= WHAT YOU NEED TO DO =
Please extract every line of the listing below that contains the string "Expand".

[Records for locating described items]
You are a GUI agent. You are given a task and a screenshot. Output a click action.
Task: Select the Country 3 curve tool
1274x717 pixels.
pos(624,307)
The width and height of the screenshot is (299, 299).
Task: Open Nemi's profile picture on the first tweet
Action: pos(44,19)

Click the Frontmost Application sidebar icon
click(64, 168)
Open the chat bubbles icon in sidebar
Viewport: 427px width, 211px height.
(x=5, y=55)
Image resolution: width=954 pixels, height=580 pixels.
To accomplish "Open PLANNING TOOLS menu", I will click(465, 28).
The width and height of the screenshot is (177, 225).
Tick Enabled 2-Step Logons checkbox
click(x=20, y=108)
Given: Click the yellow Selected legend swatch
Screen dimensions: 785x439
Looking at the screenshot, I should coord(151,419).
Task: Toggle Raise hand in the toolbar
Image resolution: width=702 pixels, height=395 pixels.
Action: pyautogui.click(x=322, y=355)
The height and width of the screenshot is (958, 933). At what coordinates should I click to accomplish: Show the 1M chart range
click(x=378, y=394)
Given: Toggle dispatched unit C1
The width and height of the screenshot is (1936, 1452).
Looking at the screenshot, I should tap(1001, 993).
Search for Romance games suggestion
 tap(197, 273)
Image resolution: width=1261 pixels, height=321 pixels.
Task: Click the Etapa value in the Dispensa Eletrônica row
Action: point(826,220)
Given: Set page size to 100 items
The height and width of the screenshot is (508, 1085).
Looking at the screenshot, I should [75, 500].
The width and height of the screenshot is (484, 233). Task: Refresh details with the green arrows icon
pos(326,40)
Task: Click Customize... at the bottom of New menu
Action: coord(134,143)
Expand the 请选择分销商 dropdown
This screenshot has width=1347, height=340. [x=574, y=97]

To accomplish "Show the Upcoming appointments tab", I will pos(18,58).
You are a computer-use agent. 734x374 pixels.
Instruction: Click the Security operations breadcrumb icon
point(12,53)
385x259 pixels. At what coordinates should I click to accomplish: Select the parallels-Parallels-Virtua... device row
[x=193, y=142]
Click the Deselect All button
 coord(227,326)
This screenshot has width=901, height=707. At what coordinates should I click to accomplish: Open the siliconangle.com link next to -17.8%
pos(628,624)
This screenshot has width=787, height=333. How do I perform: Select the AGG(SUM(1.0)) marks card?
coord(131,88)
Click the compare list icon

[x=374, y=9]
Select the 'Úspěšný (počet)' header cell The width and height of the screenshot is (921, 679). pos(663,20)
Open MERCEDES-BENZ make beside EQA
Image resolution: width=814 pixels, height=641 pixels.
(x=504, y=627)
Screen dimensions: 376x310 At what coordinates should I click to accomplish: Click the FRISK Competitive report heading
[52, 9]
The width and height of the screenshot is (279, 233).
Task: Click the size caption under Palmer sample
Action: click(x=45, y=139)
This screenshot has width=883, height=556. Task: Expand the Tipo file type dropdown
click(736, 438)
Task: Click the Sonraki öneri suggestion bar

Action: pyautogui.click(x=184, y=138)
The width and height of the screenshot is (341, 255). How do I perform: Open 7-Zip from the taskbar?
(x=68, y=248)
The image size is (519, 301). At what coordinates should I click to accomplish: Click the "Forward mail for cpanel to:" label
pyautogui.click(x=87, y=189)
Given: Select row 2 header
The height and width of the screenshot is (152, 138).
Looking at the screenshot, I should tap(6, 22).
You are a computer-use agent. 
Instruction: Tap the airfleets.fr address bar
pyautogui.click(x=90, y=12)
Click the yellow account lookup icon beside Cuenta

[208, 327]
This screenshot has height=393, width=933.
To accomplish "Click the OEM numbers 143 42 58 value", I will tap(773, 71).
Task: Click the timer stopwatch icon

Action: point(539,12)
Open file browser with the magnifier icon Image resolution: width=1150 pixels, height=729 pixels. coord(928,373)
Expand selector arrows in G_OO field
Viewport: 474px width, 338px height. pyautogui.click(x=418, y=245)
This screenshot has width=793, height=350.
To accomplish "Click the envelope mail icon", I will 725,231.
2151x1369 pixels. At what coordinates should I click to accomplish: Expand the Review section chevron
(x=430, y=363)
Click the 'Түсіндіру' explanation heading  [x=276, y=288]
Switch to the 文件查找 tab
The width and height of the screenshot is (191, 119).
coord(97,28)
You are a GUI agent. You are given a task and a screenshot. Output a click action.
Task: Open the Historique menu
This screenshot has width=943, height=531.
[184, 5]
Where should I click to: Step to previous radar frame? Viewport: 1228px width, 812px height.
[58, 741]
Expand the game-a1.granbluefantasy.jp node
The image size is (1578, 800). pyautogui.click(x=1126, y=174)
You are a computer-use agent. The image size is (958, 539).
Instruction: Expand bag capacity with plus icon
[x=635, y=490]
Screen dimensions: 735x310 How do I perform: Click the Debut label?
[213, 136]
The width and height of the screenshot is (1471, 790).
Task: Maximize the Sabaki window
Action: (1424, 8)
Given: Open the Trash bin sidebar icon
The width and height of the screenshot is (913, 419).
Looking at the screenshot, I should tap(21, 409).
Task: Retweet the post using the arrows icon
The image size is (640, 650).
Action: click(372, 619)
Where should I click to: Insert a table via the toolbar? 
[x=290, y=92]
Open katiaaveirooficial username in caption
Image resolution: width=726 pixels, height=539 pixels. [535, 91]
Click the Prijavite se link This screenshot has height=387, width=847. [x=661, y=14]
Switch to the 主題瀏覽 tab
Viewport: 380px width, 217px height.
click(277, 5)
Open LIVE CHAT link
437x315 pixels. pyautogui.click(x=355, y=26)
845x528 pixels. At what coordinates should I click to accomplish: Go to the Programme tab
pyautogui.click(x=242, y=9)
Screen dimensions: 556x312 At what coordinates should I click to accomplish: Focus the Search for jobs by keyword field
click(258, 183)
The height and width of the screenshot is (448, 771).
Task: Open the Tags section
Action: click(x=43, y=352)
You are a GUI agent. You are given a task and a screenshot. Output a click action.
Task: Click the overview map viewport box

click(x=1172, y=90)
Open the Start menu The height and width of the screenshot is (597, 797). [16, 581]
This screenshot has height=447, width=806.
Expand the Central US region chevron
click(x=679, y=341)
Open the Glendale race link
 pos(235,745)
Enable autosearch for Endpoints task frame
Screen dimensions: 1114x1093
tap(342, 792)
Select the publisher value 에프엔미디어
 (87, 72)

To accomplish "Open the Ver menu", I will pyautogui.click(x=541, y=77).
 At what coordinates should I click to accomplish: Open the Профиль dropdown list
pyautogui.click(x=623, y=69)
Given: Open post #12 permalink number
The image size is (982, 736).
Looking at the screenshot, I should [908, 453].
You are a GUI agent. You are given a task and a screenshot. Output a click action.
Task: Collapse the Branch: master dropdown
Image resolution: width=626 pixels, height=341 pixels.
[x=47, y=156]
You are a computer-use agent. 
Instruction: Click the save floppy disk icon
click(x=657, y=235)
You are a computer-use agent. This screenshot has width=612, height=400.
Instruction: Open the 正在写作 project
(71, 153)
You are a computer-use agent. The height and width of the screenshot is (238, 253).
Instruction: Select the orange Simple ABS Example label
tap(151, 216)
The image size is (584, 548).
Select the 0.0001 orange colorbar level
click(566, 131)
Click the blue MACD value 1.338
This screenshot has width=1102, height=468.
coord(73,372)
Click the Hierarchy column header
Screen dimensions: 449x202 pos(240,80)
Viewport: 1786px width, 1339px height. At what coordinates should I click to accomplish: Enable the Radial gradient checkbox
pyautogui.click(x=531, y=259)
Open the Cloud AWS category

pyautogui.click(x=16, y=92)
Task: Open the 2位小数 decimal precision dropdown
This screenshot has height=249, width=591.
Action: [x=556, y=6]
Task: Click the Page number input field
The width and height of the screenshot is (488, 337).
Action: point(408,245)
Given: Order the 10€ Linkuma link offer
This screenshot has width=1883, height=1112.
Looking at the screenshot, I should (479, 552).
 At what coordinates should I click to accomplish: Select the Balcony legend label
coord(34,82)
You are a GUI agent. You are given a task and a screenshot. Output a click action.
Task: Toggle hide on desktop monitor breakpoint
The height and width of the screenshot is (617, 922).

= RESPONSE TO THIS EXERCISE =
Expand the 请选择分销商 dropdown
This screenshot has width=883, height=556. Task: Expand the Tipo file type dropdown
Expand selector arrows in G_OO field
2151x1369 pixels. At what coordinates should I click to accomplish: Expand the Review section chevron
Expand the game-a1.granbluefantasy.jp node
Instruction: Expand bag capacity with plus icon
Expand the Central US region chevron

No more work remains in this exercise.